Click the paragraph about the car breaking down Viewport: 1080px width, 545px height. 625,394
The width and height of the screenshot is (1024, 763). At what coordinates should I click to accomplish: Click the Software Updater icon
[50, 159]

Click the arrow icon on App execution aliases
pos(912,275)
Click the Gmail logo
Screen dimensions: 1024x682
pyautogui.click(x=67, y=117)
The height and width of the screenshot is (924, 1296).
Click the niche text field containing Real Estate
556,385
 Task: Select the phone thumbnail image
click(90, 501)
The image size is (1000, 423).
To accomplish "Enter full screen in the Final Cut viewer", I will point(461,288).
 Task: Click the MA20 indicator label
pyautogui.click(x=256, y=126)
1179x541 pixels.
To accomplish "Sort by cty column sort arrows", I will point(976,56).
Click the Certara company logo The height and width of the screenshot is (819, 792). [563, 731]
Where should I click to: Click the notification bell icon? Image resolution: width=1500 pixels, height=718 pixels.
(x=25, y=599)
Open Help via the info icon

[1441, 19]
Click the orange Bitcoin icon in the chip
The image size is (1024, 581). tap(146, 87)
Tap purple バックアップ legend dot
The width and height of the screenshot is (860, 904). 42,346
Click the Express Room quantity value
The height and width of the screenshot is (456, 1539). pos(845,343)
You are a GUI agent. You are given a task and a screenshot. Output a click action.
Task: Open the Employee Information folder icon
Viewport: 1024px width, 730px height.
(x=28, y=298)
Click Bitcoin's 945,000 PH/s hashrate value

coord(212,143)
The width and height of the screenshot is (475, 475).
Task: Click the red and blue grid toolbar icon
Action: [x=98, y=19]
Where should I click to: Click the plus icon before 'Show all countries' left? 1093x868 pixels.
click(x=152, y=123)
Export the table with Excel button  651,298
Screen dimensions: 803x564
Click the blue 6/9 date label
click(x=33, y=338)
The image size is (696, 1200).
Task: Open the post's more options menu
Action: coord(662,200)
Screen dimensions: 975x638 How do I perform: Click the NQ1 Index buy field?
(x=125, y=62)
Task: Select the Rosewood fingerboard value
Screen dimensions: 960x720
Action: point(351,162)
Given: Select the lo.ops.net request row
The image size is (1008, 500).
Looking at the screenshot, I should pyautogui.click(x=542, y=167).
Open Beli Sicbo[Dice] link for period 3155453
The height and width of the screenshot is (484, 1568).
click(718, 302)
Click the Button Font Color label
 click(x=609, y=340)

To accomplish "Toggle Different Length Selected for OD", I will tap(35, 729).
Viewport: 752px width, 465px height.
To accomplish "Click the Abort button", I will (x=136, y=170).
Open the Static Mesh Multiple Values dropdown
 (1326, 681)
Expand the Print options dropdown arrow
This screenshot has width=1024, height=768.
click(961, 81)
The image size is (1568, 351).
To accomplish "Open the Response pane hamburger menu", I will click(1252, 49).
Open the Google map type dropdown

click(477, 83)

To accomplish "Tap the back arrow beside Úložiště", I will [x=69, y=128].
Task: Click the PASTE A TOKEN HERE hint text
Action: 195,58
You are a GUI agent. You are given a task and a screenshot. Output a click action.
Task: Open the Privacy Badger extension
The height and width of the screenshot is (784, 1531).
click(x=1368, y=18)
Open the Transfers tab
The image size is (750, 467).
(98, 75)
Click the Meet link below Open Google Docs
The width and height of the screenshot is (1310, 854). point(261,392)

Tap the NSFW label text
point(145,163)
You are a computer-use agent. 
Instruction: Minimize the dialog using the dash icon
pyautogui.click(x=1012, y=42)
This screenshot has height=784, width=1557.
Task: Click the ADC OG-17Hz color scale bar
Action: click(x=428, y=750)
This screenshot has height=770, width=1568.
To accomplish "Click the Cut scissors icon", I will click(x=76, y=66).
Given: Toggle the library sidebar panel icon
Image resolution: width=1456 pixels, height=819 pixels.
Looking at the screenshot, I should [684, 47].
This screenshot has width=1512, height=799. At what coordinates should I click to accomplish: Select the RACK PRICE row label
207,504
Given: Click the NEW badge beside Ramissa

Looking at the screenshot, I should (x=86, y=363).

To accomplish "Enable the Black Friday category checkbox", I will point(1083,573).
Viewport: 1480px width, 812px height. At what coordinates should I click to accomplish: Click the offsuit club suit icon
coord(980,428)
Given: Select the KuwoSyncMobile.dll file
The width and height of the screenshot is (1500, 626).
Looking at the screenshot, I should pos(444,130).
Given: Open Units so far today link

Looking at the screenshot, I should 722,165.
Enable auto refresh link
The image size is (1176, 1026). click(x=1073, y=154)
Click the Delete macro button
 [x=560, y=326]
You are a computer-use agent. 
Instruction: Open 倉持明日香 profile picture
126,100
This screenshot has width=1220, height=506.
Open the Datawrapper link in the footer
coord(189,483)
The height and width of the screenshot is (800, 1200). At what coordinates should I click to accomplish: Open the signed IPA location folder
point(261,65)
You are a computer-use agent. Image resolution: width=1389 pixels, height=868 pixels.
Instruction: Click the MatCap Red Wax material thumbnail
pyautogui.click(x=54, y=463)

==*==

* WHAT YOU NEED TO DO *
The answer must be the line containing "Open the Datawrapper link in the footer" and every line after it to the end of the records, repeated exactly.

* SOLUTION FOR THIS TASK *
Open the Datawrapper link in the footer
coord(189,483)
The height and width of the screenshot is (800, 1200). At what coordinates should I click to accomplish: Open the signed IPA location folder
point(261,65)
You are a computer-use agent. Image resolution: width=1389 pixels, height=868 pixels.
Instruction: Click the MatCap Red Wax material thumbnail
pyautogui.click(x=54, y=463)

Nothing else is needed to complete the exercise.